SET PROBLEM: Echo the part of the listing that opens with the line containing "At what coordinates" and runs through the last line of the listing, both ends included. Leave the pictures out.

[start]

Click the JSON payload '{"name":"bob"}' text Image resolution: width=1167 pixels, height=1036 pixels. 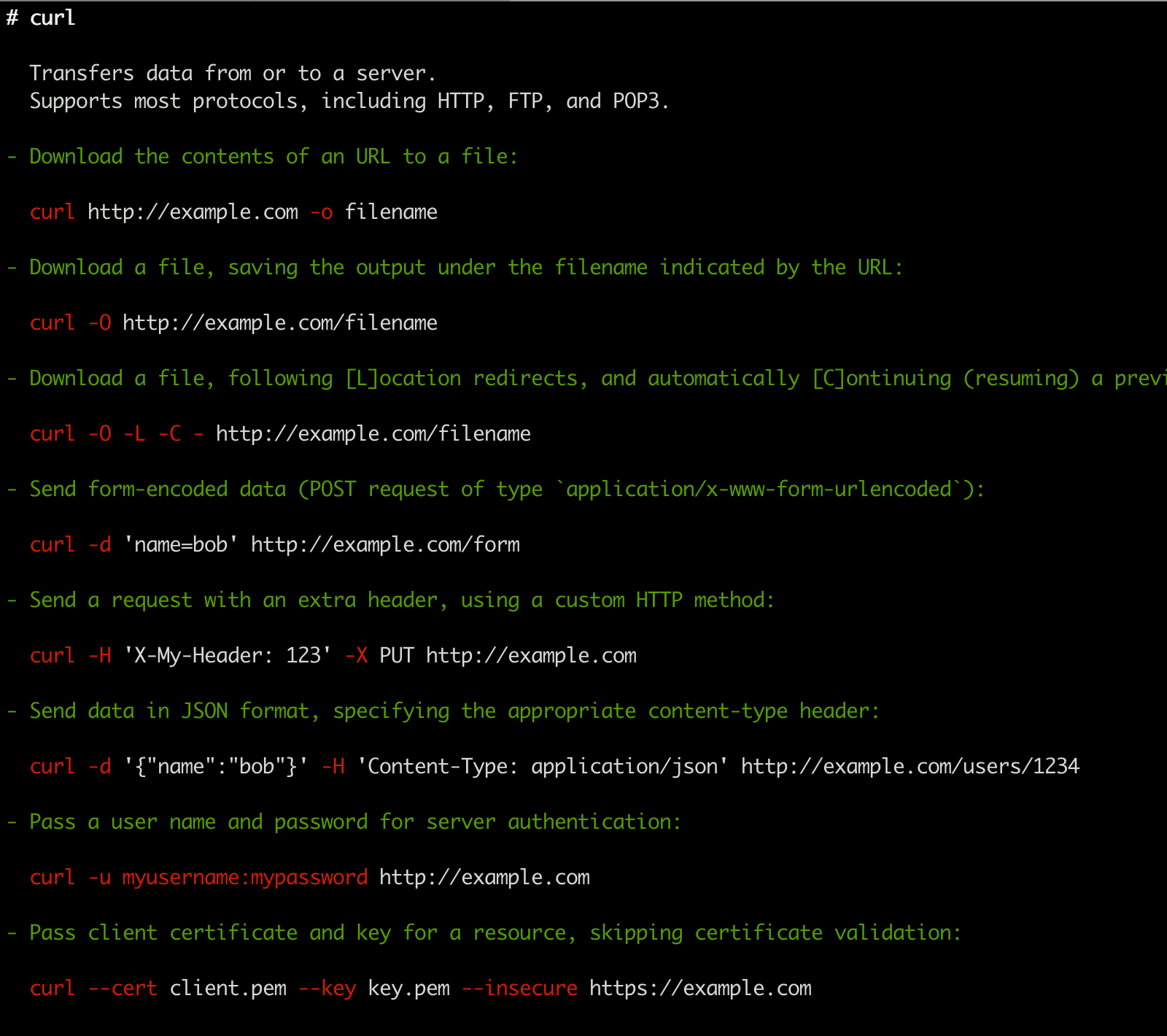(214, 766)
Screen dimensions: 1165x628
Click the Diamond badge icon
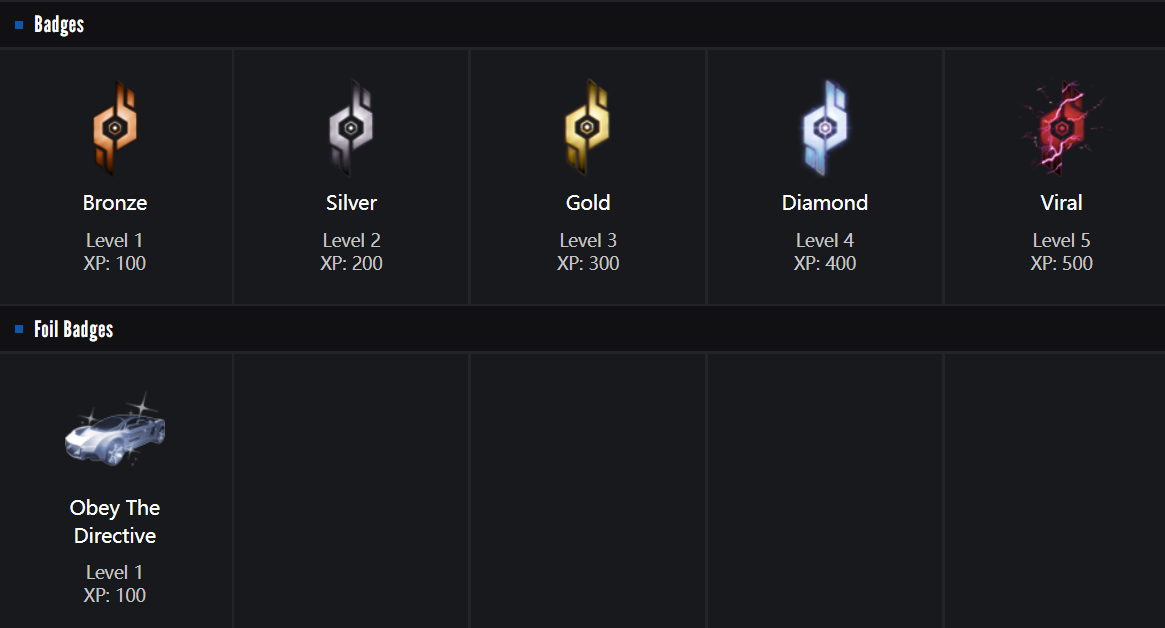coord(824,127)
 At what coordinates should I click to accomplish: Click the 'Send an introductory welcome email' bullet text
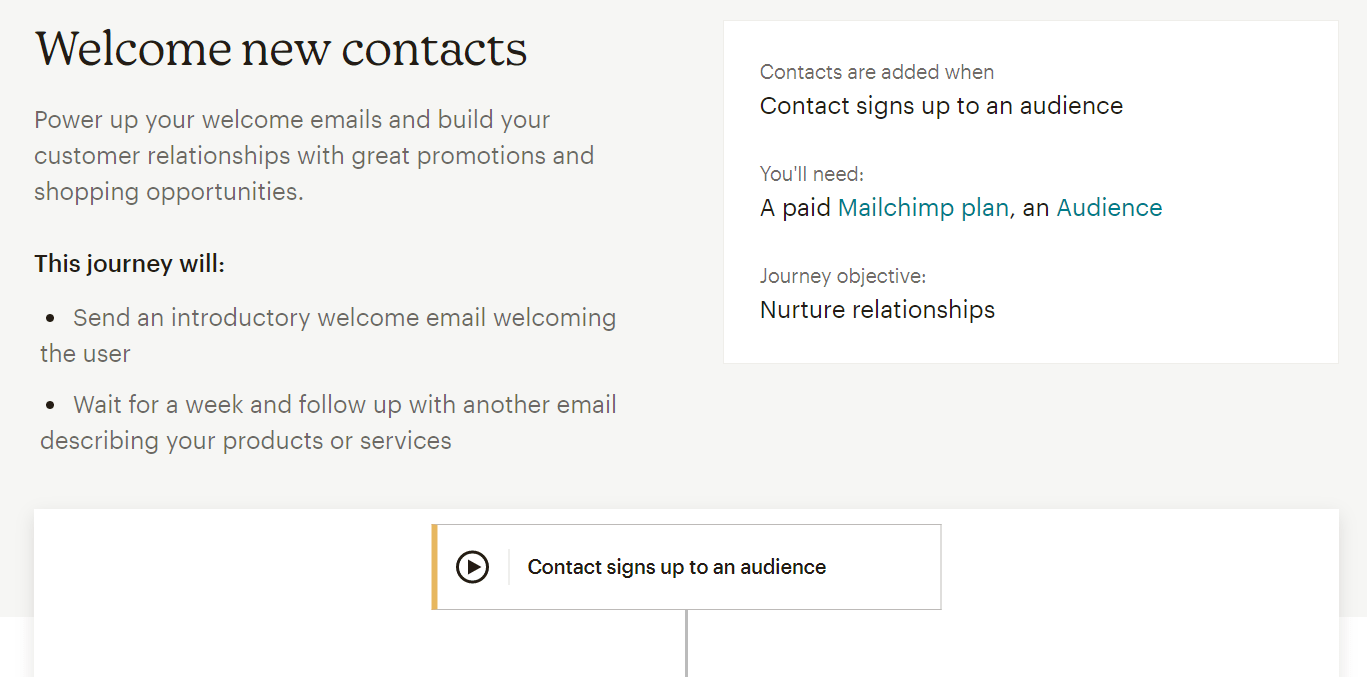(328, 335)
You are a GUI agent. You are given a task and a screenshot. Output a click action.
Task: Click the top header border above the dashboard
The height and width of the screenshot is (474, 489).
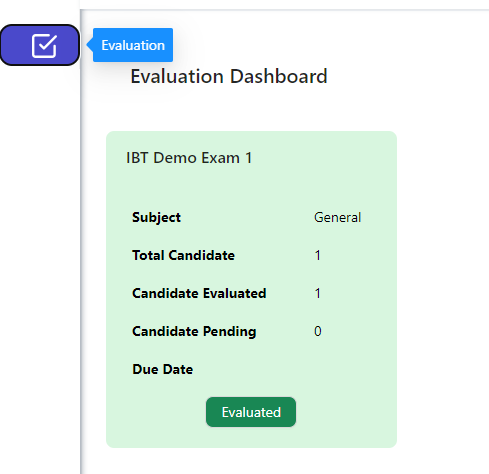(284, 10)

[end]

TASK ANSWER:
 At what coordinates should I click to accomplish: Click the 'Send an introductory welcome email' bullet text
(328, 335)
You are a GUI agent. You are given a task and a screenshot. Output a click action.
Task: Click the top header border above the dashboard
The height and width of the screenshot is (474, 489).
(284, 10)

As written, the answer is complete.